** Opening SOURCE MATERIAL block **
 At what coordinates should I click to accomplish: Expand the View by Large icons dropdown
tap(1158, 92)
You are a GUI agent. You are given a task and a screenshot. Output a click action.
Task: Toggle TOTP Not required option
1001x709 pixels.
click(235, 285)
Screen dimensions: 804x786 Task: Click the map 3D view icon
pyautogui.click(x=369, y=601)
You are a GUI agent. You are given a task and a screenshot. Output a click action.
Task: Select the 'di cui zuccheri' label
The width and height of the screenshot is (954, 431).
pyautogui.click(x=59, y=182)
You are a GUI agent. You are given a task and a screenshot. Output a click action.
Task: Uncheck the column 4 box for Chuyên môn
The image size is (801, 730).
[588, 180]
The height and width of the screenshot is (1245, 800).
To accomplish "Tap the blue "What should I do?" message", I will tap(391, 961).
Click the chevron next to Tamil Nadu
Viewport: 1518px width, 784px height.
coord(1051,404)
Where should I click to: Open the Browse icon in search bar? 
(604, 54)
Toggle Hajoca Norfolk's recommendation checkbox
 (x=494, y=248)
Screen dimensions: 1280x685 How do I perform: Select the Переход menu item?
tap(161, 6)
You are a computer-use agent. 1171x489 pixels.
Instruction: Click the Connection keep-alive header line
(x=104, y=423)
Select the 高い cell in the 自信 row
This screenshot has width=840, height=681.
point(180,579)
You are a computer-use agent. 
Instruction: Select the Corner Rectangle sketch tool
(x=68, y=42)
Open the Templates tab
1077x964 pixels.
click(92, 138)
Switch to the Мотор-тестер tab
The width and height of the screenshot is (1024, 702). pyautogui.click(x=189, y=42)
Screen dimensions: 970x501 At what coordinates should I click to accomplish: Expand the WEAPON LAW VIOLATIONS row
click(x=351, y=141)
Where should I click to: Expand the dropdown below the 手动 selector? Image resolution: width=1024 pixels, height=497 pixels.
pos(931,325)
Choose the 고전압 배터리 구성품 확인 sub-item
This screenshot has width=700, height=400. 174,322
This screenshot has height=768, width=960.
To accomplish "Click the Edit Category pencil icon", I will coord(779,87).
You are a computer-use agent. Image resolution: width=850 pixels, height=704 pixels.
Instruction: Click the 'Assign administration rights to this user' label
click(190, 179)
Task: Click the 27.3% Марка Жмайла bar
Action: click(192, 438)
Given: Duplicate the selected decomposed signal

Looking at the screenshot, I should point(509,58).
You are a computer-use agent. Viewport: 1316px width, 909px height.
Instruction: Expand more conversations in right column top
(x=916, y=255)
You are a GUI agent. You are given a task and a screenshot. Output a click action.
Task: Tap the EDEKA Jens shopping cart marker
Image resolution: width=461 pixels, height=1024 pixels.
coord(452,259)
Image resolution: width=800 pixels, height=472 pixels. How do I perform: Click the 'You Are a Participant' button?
** Closing SOURCE MATERIAL block **
- _WORK ORDER_: Give the data again. Keep every line identical.

- _EXERCISE SOLUTION_:
 At what coordinates should I click to accomplish: Expand the View by Large icons dropdown
tap(1158, 92)
You are a GUI agent. You are given a task and a screenshot. Output a click action.
Task: Toggle TOTP Not required option
1001x709 pixels.
click(235, 285)
Screen dimensions: 804x786 Task: Click the map 3D view icon
pyautogui.click(x=369, y=601)
You are a GUI agent. You are given a task and a screenshot. Output a click action.
Task: Select the 'di cui zuccheri' label
The width and height of the screenshot is (954, 431).
pyautogui.click(x=59, y=182)
You are a GUI agent. You are given a task and a screenshot. Output a click action.
Task: Uncheck the column 4 box for Chuyên môn
The image size is (801, 730).
[588, 180]
The height and width of the screenshot is (1245, 800).
To accomplish "Tap the blue "What should I do?" message", I will tap(391, 961).
Click the chevron next to Tamil Nadu
Viewport: 1518px width, 784px height.
coord(1051,404)
Where should I click to: Open the Browse icon in search bar? 
(604, 54)
Toggle Hajoca Norfolk's recommendation checkbox
 (x=494, y=248)
Screen dimensions: 1280x685 How do I perform: Select the Переход menu item?
tap(161, 6)
You are a computer-use agent. 1171x489 pixels.
Instruction: Click the Connection keep-alive header line
(x=104, y=423)
Select the 高い cell in the 自信 row
This screenshot has width=840, height=681.
point(180,579)
You are a computer-use agent. 
Instruction: Select the Corner Rectangle sketch tool
(x=68, y=42)
Open the Templates tab
1077x964 pixels.
click(92, 138)
Switch to the Мотор-тестер tab
The width and height of the screenshot is (1024, 702). pyautogui.click(x=189, y=42)
Screen dimensions: 970x501 At what coordinates should I click to accomplish: Expand the WEAPON LAW VIOLATIONS row
click(x=351, y=141)
Where should I click to: Expand the dropdown below the 手动 selector? Image resolution: width=1024 pixels, height=497 pixels.
pos(931,325)
Choose the 고전압 배터리 구성품 확인 sub-item
This screenshot has width=700, height=400. 174,322
This screenshot has height=768, width=960.
To accomplish "Click the Edit Category pencil icon", I will coord(779,87).
You are a computer-use agent. Image resolution: width=850 pixels, height=704 pixels.
Instruction: Click the 'Assign administration rights to this user' label
click(190, 179)
Task: Click the 27.3% Марка Жмайла bar
Action: click(192, 438)
Given: Duplicate the selected decomposed signal

Looking at the screenshot, I should point(509,58).
You are a computer-use agent. Viewport: 1316px width, 909px height.
Instruction: Expand more conversations in right column top
(x=916, y=255)
You are a GUI agent. You are given a task and a screenshot. Output a click action.
Task: Tap the EDEKA Jens shopping cart marker
Image resolution: width=461 pixels, height=1024 pixels.
coord(452,259)
Image resolution: width=800 pixels, height=472 pixels. How do I perform: Click the 'You Are a Participant' button?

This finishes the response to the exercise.